Même la journée berlinoise des marches pour la paix, organisée traditionnellement pour Pâques (Die Ostermärsche) continue de diviser les mouvements pacifistes allemands et européens quant à la responsabilité du Kremlin dans la guerre en Ukraine ou au sujet des livraisons d’armements occidentaux à Kyiv. Évidemment, à l’annonce des mobilisations partielles pouvait-on entendre les défilés de la génération Z russe et ukrainienne scander « Plutôt la prison que la guerre ! », sans que le conflit ne cesse pour autant et que les opinions publiques mondiales se mobilisent massivement contre la guerre ou sa menace. Ce qui n’est pas surprenant puisque le pacifisme n’a jamais permis d’éviter un conflit (local, régional ou d’envergure) depuis son avènement sur le Vieux Continent à l’issue de la Première Guerre mondiale, en réaction à l’immolation de près de 10 millions de jeunes Européens. En outre, ce déclin du combat pour la paix peut se mesurer à l’aune du niveau de confiance des populations en la capacité de leurs États respectifs, mais également des organisations régionales ou universelles, à régler les différends par l’arbitrage, la médiation ou la négociation. Car lorsque la guerre se propage, s’intensifie puis se prolonge, la perception du réel finit par se modifier durablement, en amenant le citoyen à considérer l’affrontement avec résignation, comme une fatalité contre laquelle il estime n’avoir aucun levier d’opposition. En atteste l’atonie des opinions publiques occidentales, l’amor fati de la population ukrainienne et le soutien de la majorité des Russes à la guerre contre l’Ukraine (alors que la campagne d’Afghanistan de 1979 à 1989, pourtant bien moins meurtrière, fut honnie des citoyens soviétiques), moins par adhésion à la politique étrangère du Kremlin que par défiance envers l’Occident et l’UE en particulier. Alors, si l’Ukraine est aujourd’hui entrée indéniablement dans l’histoire en résistant, contre toute attente, à la Russie, sortira-t-elle demain de la géographie en acceptant une partition territoriale défavorable, encouragée à mots couverts par les chancelleries occidentales sous la pression, de guerre lasse, de leurs opinions publiques ?
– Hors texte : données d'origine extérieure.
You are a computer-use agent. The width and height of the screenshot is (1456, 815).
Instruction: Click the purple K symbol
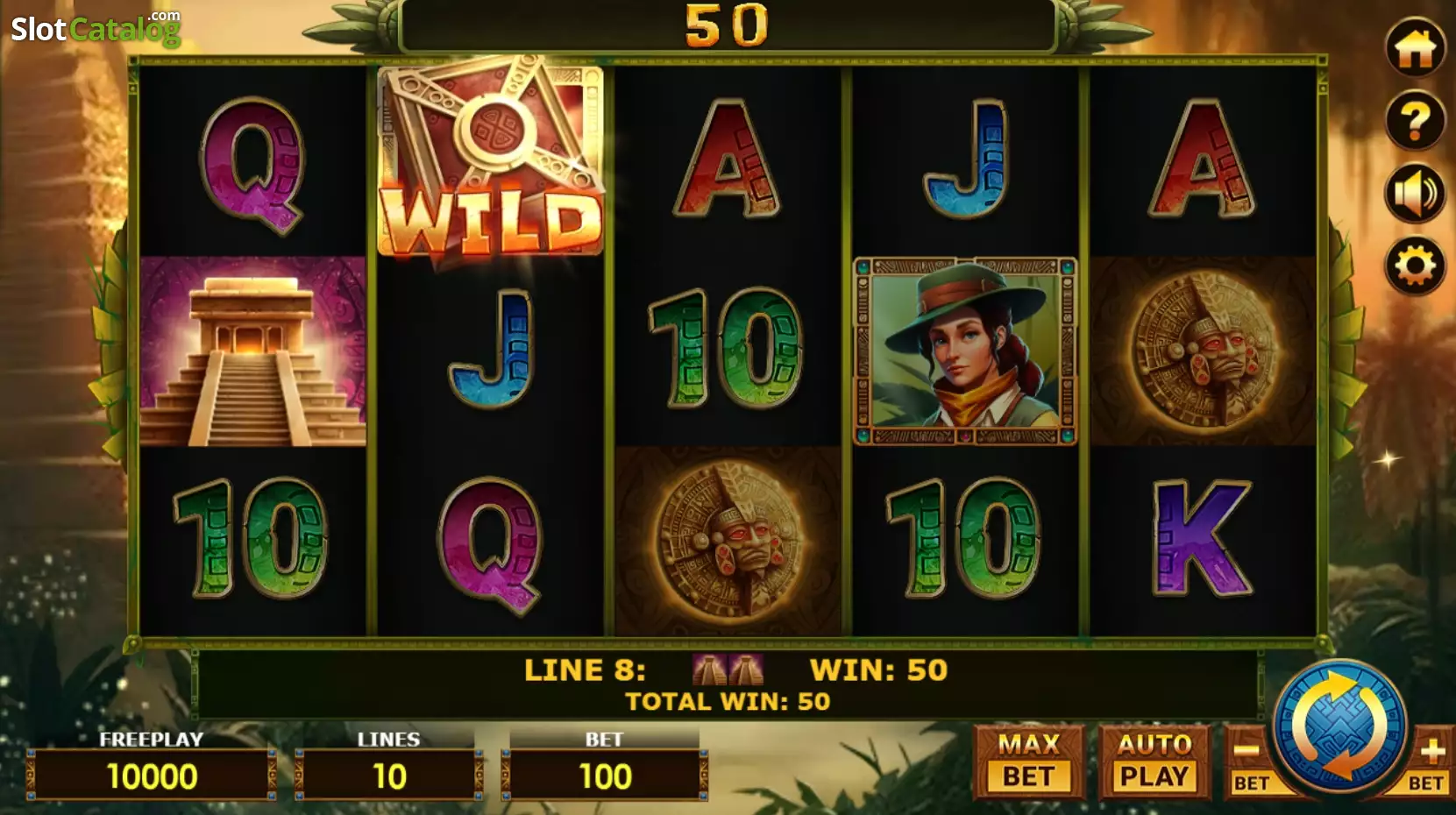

Enfin, on observe le déclin de la mobilisation dans le cadre du conflit asymétrique à Gaza et, par extension, en Cisjordanie. Dès lors, la théorie de la « delegitimization » de la guerre, développée par John Mueller à la suite de l’effondrement de l’ordre bipolaire, selon laquelle les guerres interétatiques de haute intensité, dites « à l’européenne », auraient propension à devenir obsolètes, n’est manifestement pas pour demain puisque, à l’évidence, les valeurs sur lesquelles elles reposent (gloire martiale, héroïsme au combat, sacrifice suprême pour la patrie, mais également hubris et conquête hégémonique) ne semblent être devenues ni ringardes ni sujettes à « une répulsion collective […] » (5). Ou encore d’apparaitre comme une option politique absurde « […] pas plus qu’il ne viendrait à l’idée de quelqu’un de sauter du 5e étage pour descendre au rez-de-chaussée plus rapidement… » (6). Pourtant, l’histoire n’est pas finie, et au-delà de l’utopie universelle de la paix perpétuelle kantienne impraticable demeure l’espoir d’une concorde imparfaite mais devant être indéfiniment approchée car, comme le répétait Raymond Aron, « tout est toujours en question, tout est toujours à sauver… ».
Notes
(1) Thucydide, La Guerre du Péloponnèse, Folio Classique, 2000.
(2) Paul Kennedy, The Rise and Fall of the Great Powers, Random House, 1987, p. 514.
(3) Zbigniew Brzeziński, The Grand Chessboard, Basic Books, 1997, p. 46.
(4) Gaston Bouthoul, Traité de polémologie, Payot, 1951.
(5) John Mueller, Retreat from Doomsday : the Obsolescence of Major War, Basic Books, 1989, p. 241 (https://politicalscience.osu.edu/faculty/jmueller/doom.pdf).
(6) Ibid., p. 255.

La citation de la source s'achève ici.